'''

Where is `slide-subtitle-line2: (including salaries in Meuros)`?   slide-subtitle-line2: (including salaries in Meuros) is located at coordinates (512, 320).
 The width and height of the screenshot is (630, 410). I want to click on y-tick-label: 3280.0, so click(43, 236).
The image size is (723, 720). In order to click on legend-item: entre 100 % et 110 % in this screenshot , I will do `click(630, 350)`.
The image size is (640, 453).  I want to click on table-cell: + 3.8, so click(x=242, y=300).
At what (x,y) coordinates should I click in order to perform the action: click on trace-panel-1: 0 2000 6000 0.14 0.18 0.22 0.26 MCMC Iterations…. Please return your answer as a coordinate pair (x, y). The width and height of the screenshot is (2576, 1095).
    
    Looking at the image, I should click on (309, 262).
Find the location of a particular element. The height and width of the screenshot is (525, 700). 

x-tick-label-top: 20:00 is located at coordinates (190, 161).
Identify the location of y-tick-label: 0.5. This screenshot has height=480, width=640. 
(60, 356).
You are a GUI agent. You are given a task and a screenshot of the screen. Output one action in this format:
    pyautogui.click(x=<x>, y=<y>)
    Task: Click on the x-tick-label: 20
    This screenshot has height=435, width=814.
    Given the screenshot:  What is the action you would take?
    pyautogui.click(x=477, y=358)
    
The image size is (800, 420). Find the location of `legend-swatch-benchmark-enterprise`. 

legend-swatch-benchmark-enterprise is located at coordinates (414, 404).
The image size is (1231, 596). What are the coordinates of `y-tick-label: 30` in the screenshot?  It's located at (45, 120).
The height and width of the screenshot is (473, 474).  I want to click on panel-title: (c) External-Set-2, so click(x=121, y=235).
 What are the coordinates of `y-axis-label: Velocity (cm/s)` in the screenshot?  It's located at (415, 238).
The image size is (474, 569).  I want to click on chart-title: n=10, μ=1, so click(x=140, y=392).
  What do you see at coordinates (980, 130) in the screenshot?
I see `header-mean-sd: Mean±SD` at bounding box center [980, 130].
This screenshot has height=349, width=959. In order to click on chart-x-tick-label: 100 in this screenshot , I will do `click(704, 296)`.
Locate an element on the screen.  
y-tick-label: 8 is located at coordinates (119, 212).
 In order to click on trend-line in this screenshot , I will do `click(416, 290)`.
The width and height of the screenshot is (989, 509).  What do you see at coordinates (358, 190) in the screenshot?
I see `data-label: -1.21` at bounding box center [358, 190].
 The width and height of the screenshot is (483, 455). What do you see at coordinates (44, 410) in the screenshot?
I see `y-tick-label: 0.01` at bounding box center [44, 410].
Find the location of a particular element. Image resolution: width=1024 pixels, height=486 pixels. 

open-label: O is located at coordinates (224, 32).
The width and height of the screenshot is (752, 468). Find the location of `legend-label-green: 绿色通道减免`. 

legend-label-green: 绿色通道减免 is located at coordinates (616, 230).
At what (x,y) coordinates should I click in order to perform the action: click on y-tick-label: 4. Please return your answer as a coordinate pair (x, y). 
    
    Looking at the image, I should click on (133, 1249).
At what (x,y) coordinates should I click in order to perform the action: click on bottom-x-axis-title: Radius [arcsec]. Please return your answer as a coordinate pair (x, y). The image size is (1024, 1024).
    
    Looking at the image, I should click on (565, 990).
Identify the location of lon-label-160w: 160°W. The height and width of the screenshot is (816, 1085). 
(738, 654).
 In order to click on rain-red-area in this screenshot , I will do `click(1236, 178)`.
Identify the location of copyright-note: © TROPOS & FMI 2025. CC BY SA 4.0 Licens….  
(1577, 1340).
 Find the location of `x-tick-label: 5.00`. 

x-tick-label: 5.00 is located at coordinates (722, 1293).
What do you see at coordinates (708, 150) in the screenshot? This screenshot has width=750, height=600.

'''

* **PROBLEM TO SOLVE**
Rewrite the items above as a numbered list with blank lines removed.

* **ANSWER TO THE PROBLEM**
1. Where is `slide-subtitle-line2: (including salaries in Meuros)`?   slide-subtitle-line2: (including salaries in Meuros) is located at coordinates (512, 320).
2.  The width and height of the screenshot is (630, 410). I want to click on y-tick-label: 3280.0, so click(43, 236).
3. The image size is (723, 720). In order to click on legend-item: entre 100 % et 110 % in this screenshot , I will do `click(630, 350)`.
4. The image size is (640, 453).  I want to click on table-cell: + 3.8, so click(x=242, y=300).
5. At what (x,y) coordinates should I click in order to perform the action: click on trace-panel-1: 0 2000 6000 0.14 0.18 0.22 0.26 MCMC Iterations…. Please return your answer as a coordinate pair (x, y). The width and height of the screenshot is (2576, 1095).
6.     Looking at the image, I should click on (309, 262).
7. Find the location of a particular element. The height and width of the screenshot is (525, 700). 
8. x-tick-label-top: 20:00 is located at coordinates (190, 161).
9. Identify the location of y-tick-label: 0.5. This screenshot has height=480, width=640. 
10. (60, 356).
11. You are a GUI agent. You are given a task and a screenshot of the screen. Output one action in this format:
12.     pyautogui.click(x=<x>, y=<y>)
13.     Task: Click on the x-tick-label: 20
14.     This screenshot has height=435, width=814.
15.     Given the screenshot:  What is the action you would take?
16.     pyautogui.click(x=477, y=358)
17. The image size is (800, 420). Find the location of `legend-swatch-benchmark-enterprise`. 
18. legend-swatch-benchmark-enterprise is located at coordinates (414, 404).
19. The image size is (1231, 596). What are the coordinates of `y-tick-label: 30` in the screenshot?  It's located at (45, 120).
20. The height and width of the screenshot is (473, 474).  I want to click on panel-title: (c) External-Set-2, so click(x=121, y=235).
21.  What are the coordinates of `y-axis-label: Velocity (cm/s)` in the screenshot?  It's located at (415, 238).
22. The image size is (474, 569).  I want to click on chart-title: n=10, μ=1, so click(x=140, y=392).
23.   What do you see at coordinates (980, 130) in the screenshot?
24. I see `header-mean-sd: Mean±SD` at bounding box center [980, 130].
25. This screenshot has height=349, width=959. In order to click on chart-x-tick-label: 100 in this screenshot , I will do `click(704, 296)`.
26. Locate an element on the screen.  
27. y-tick-label: 8 is located at coordinates (119, 212).
28.  In order to click on trend-line in this screenshot , I will do `click(416, 290)`.
29. The width and height of the screenshot is (989, 509).  What do you see at coordinates (358, 190) in the screenshot?
30. I see `data-label: -1.21` at bounding box center [358, 190].
31.  The width and height of the screenshot is (483, 455). What do you see at coordinates (44, 410) in the screenshot?
32. I see `y-tick-label: 0.01` at bounding box center [44, 410].
33. Find the location of a particular element. Image resolution: width=1024 pixels, height=486 pixels. 
34. open-label: O is located at coordinates (224, 32).
35. The width and height of the screenshot is (752, 468). Find the location of `legend-label-green: 绿色通道减免`. 
36. legend-label-green: 绿色通道减免 is located at coordinates (616, 230).
37. At what (x,y) coordinates should I click in order to perform the action: click on y-tick-label: 4. Please return your answer as a coordinate pair (x, y). 
38.     Looking at the image, I should click on (133, 1249).
39. At what (x,y) coordinates should I click in order to perform the action: click on bottom-x-axis-title: Radius [arcsec]. Please return your answer as a coordinate pair (x, y). The image size is (1024, 1024).
40.     Looking at the image, I should click on (565, 990).
41. Identify the location of lon-label-160w: 160°W. The height and width of the screenshot is (816, 1085). 
42. (738, 654).
43.  In order to click on rain-red-area in this screenshot , I will do `click(1236, 178)`.
44. Identify the location of copyright-note: © TROPOS & FMI 2025. CC BY SA 4.0 Licens….  
45. (1577, 1340).
46.  Find the location of `x-tick-label: 5.00`. 
47. x-tick-label: 5.00 is located at coordinates (722, 1293).
48. What do you see at coordinates (708, 150) in the screenshot? This screenshot has width=750, height=600.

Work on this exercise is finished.